Kapitel 13 - Eine geniale Idee
Eine knappe Stunde später saß er wieder in seinem Büro und war immer noch hin- und hergerissen zwischen den zwei Versprechen, die er gegeben hatte.
Sein Smartphone lag vor ihm am Schreibtisch und schien ihn vorwurfsvoll anzustarren. Der nie abreißen wollende Strom an Nachrichten liebeswilliger Menschen zog sich großflächig über das Display und ganz klein in der Ecke, die er für private Nachrichten reserviert hatte, hockte Sylvias Einzeiler und fachte das brandneue Flämmchen in seiner Brust an. Doch wenn er sich jetzt entfernte, dann wäre das womöglich seine letzte Reise. Eine Reise ohne Wiederkehr, sollte Mr. Z wirklich Ernst machen mit seiner Drohung.

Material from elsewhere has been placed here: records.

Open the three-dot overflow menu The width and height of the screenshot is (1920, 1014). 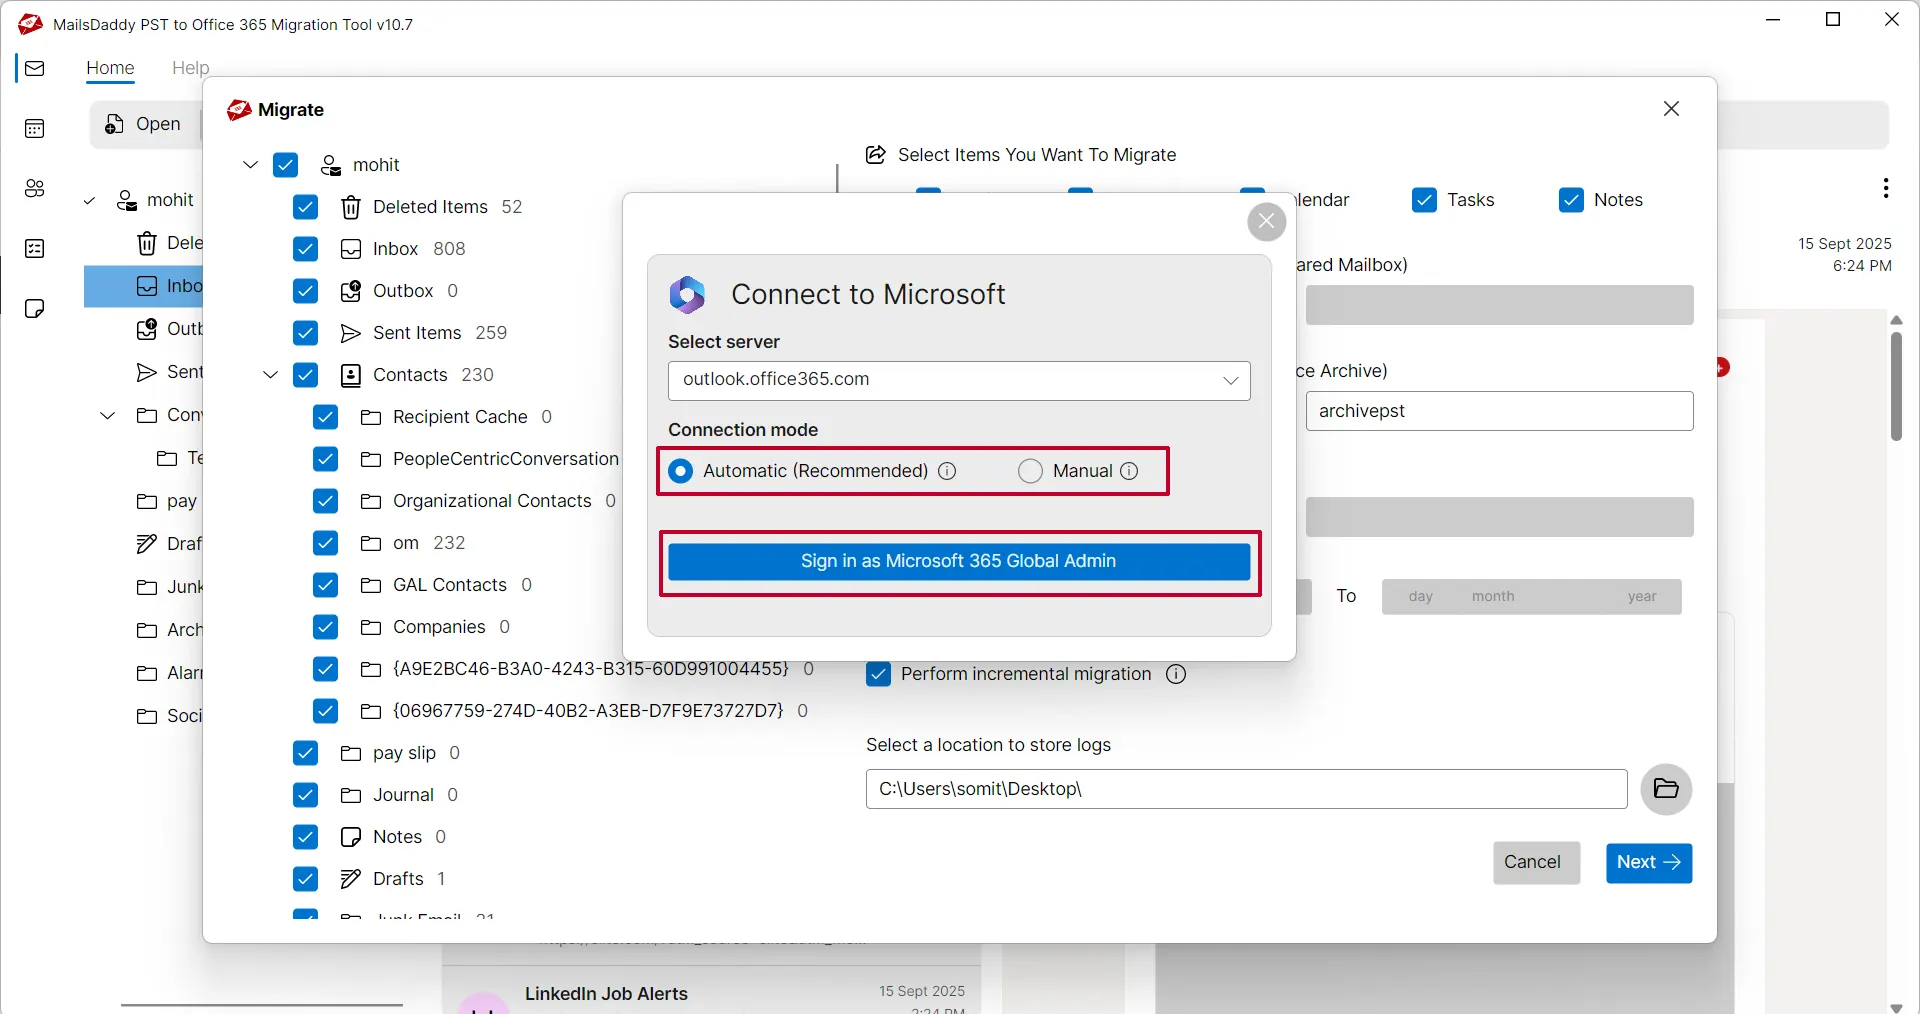(1886, 188)
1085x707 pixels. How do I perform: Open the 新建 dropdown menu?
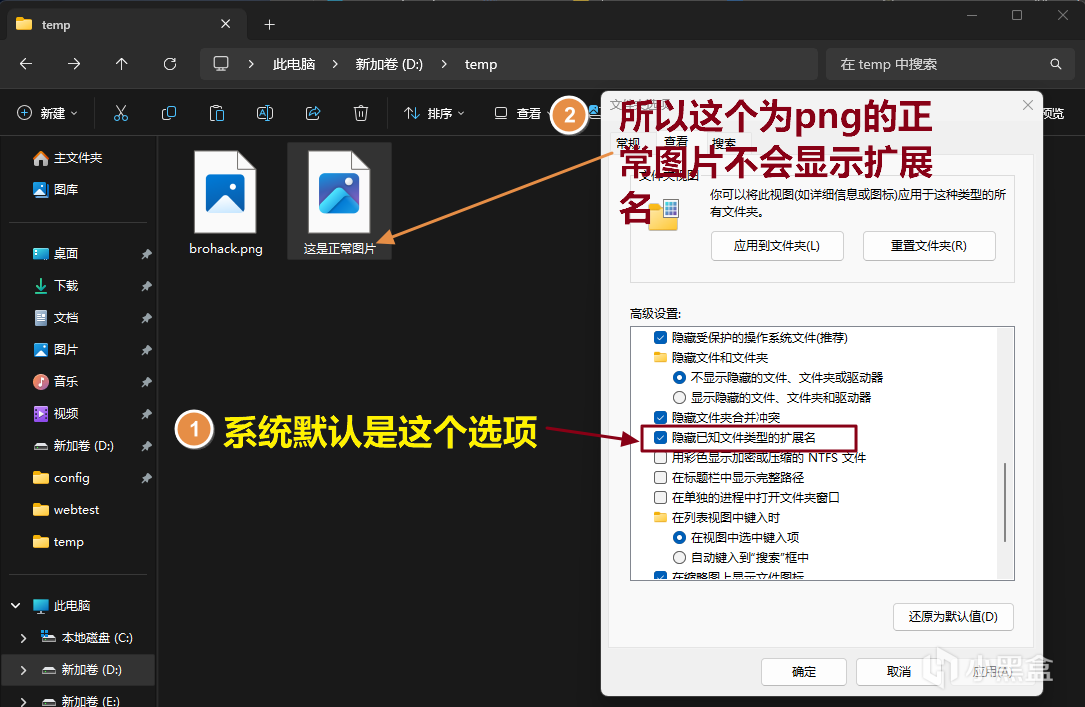(47, 114)
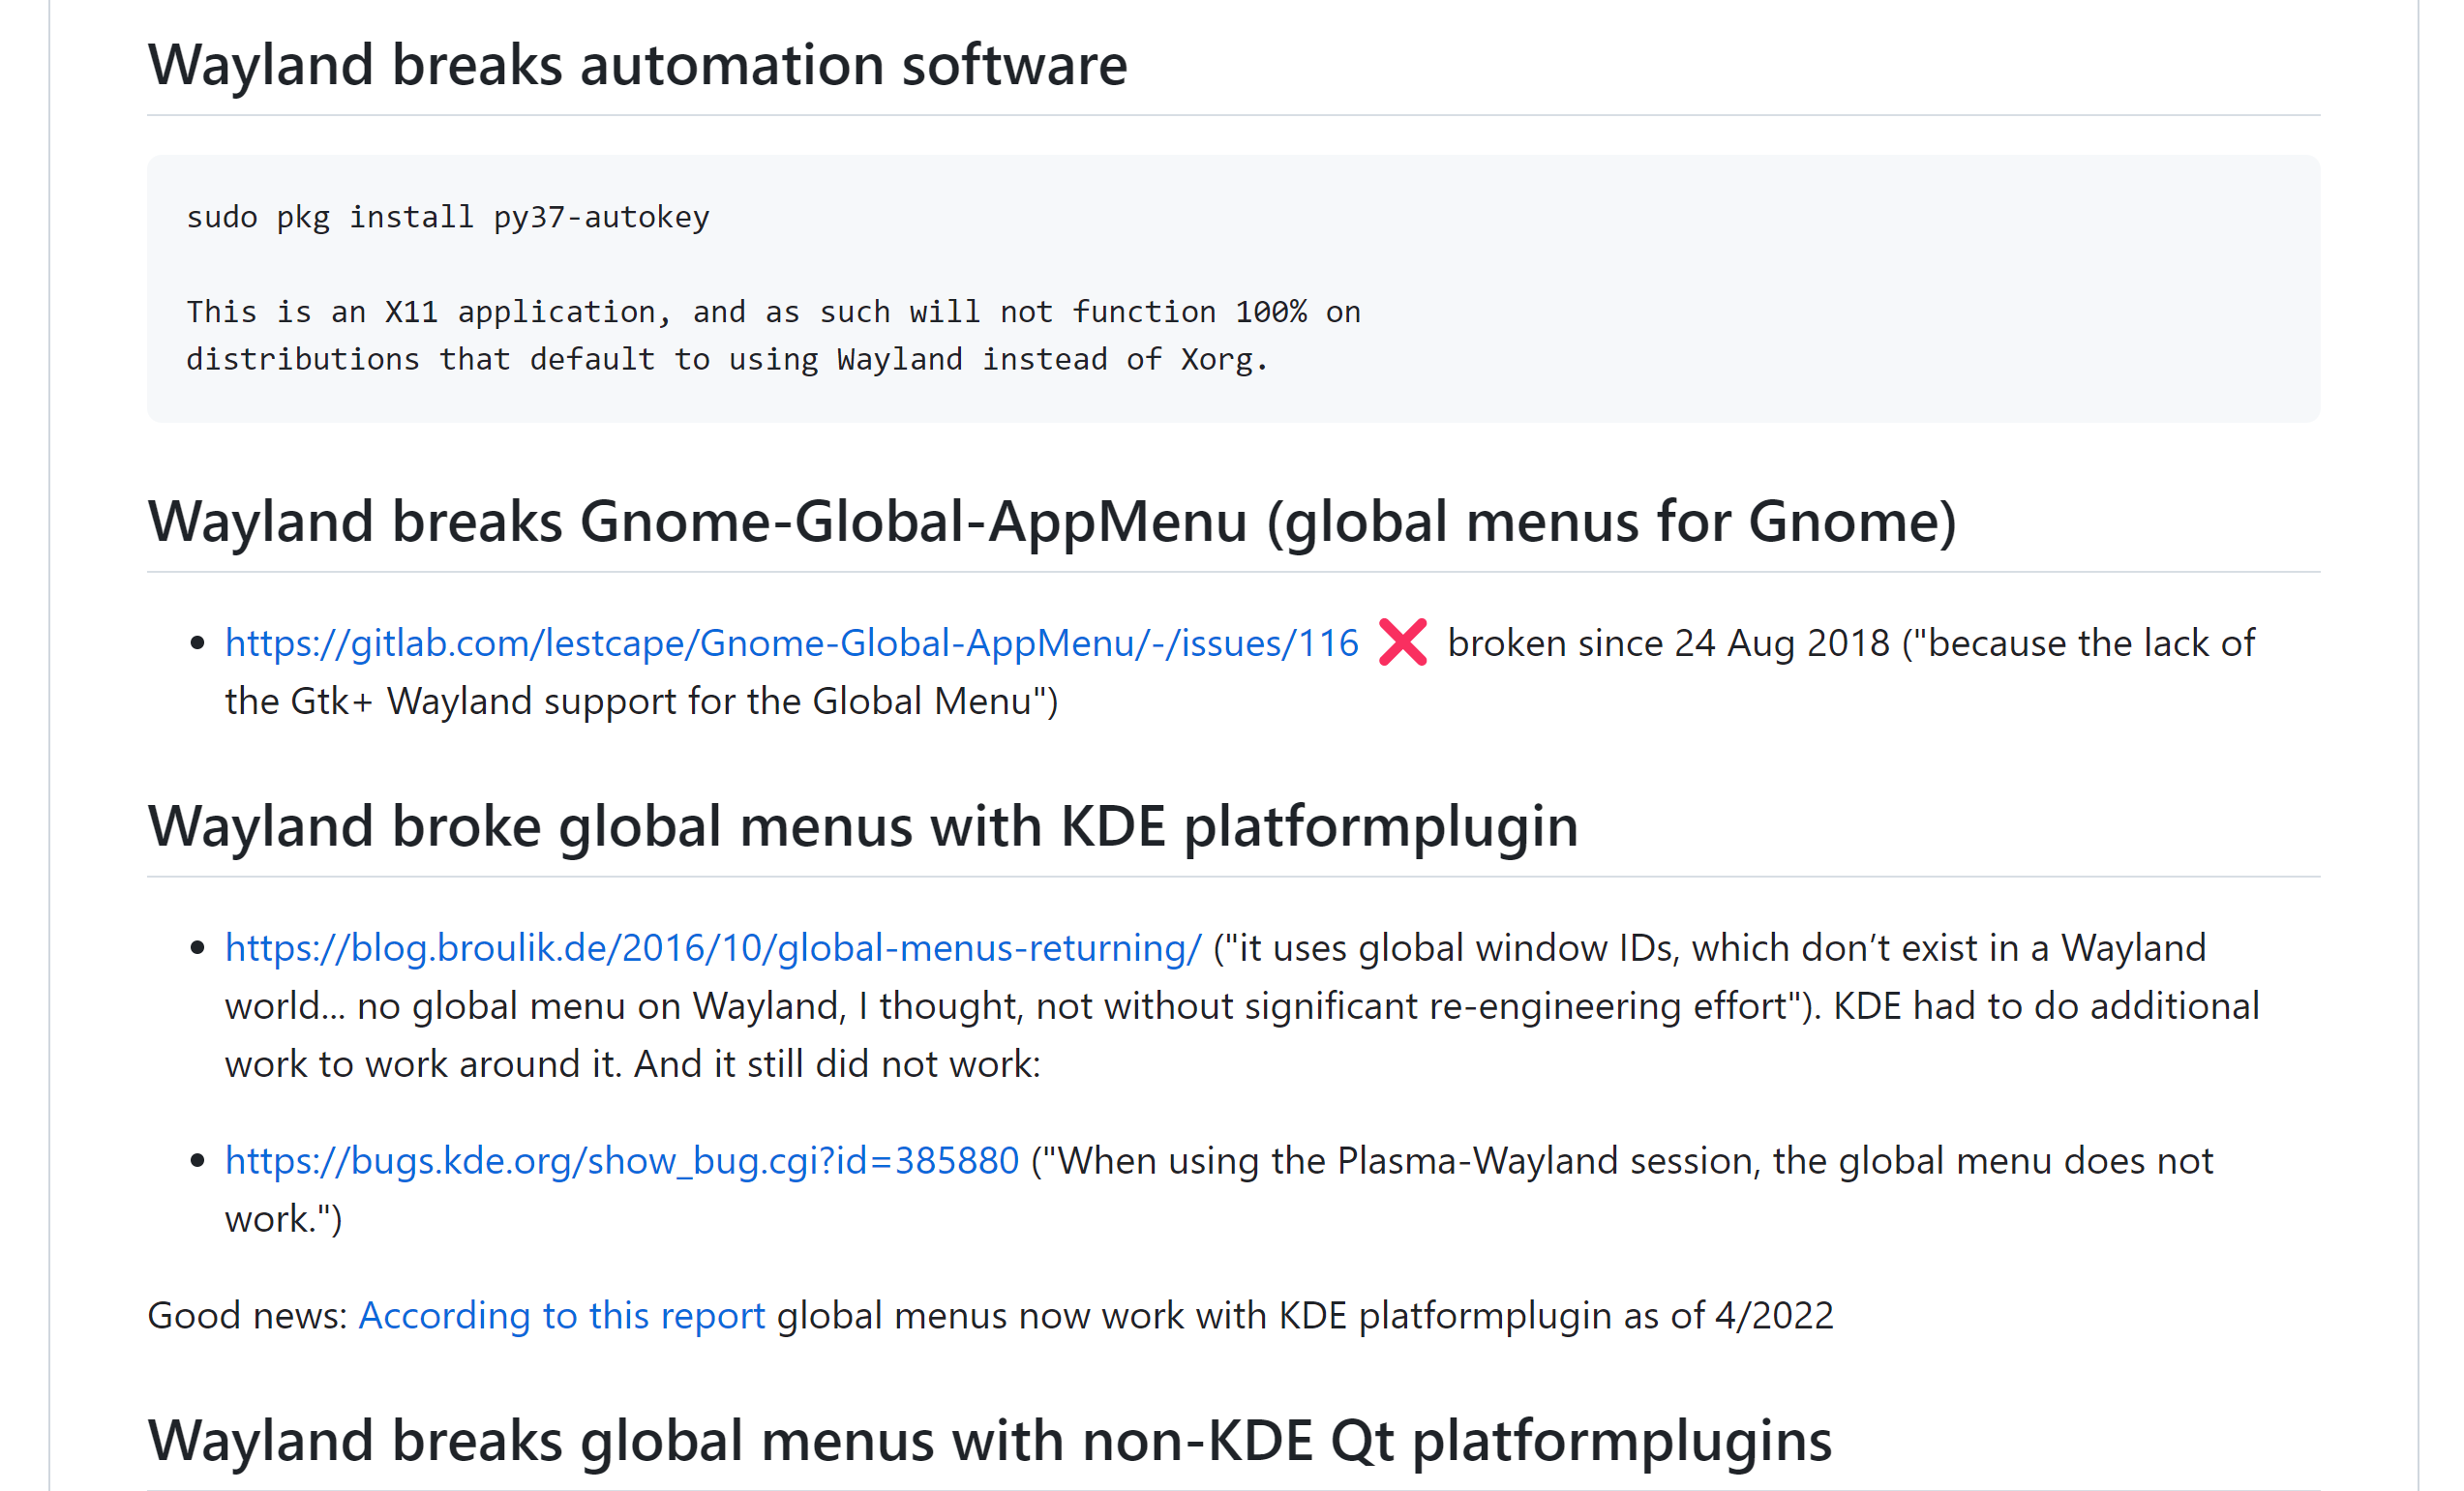Click the non-KDE Qt platformplugins heading
Viewport: 2464px width, 1491px height.
989,1441
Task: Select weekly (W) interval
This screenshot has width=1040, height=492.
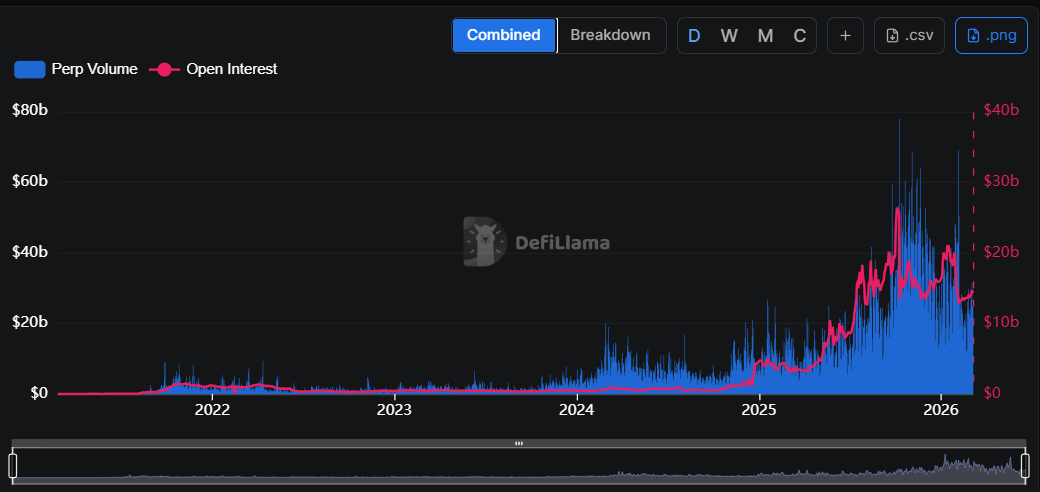Action: point(729,35)
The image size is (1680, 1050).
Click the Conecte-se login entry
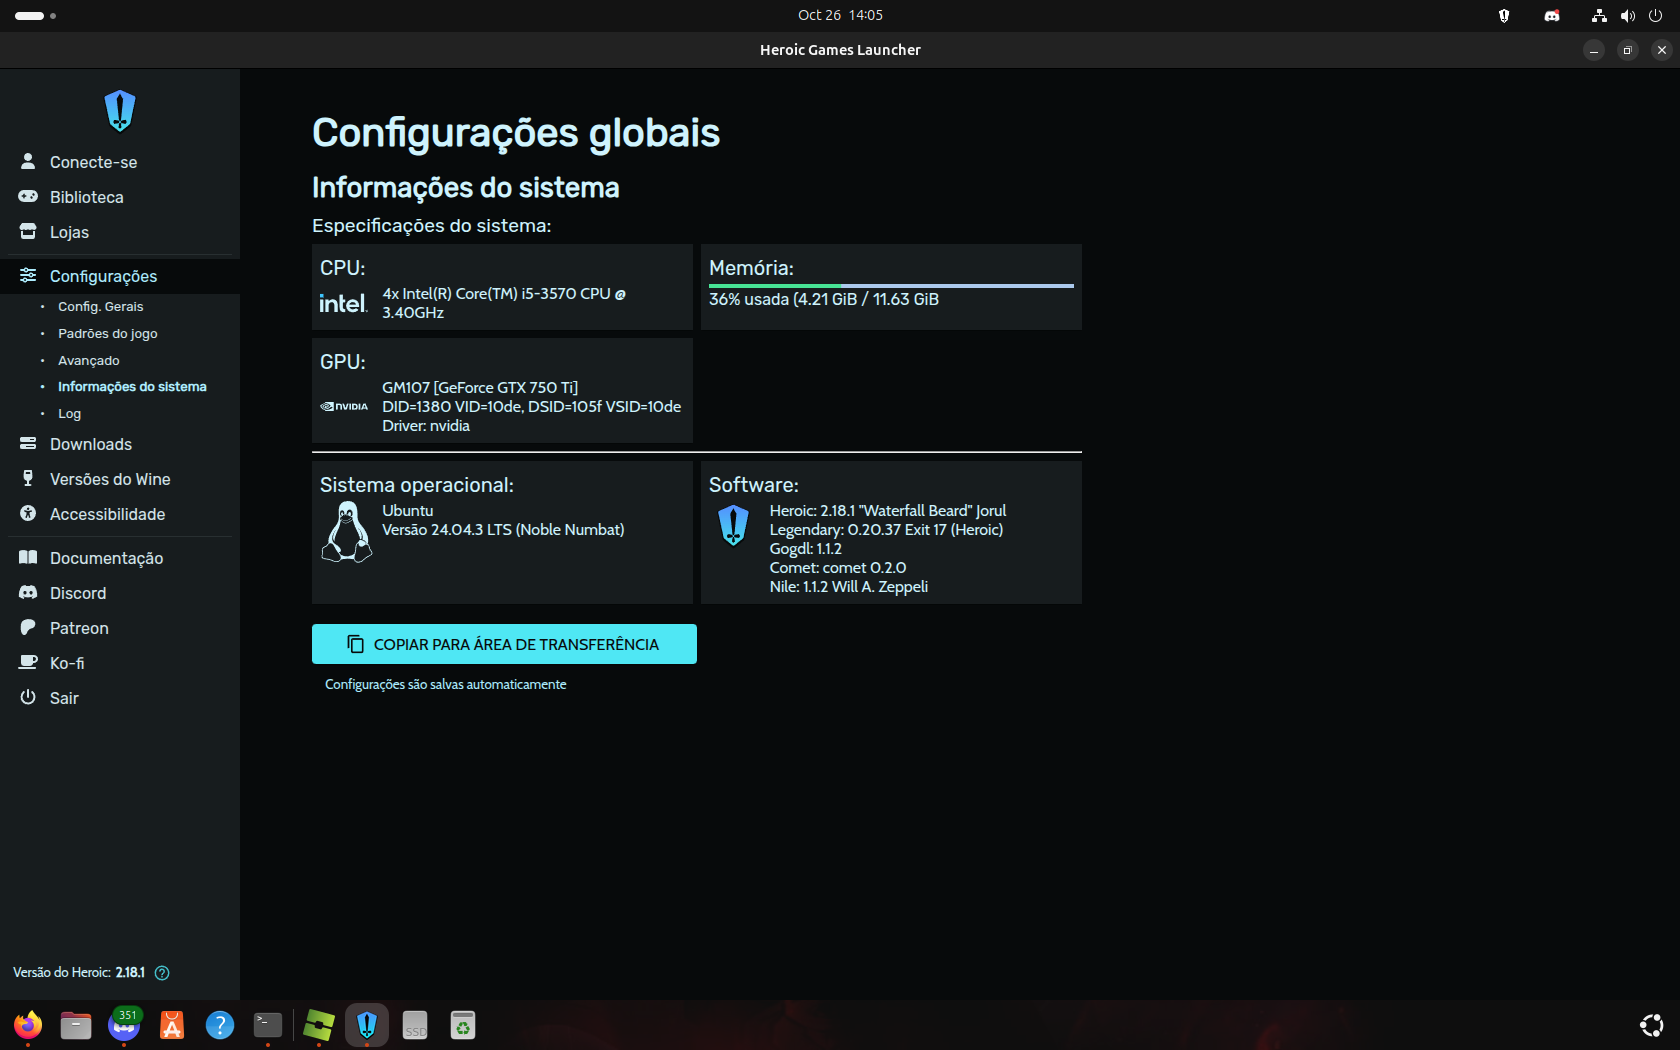click(x=93, y=162)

Aber was, wenn sie in echten Schwierigkeiten steckte? Sie hatte bei ihrem Abschied nicht so gewirkt, als würde sie ihn ohne triftigen Grund um Hilfe bitten. Was, wenn es wieder etwas mit dem chronisch untreuen Edgar zu tun hatte? Edgar war einer dieser unberechenbaren Typen, gelassen und kalkuliert an der Oberfläche, aber darunter brodelte es oft gefährlich.
Mist. Das konnte nur bedeuten, dass sich die Dinge für Sylvia zum Schlechteren gewendet haben mussten.
Er presste seine Fingerspitzen gegen seine Augenlider und rieb sie in kleinen Kreisen, bis ein weißer Sternenregen vor seinem Gesicht tanzte. Warum auch hatte er sich in diese Sackgasse hineinmanövriert? Sein Herz sprach eine eindeutige Sprache, doch sein Verstand stellte sich taub.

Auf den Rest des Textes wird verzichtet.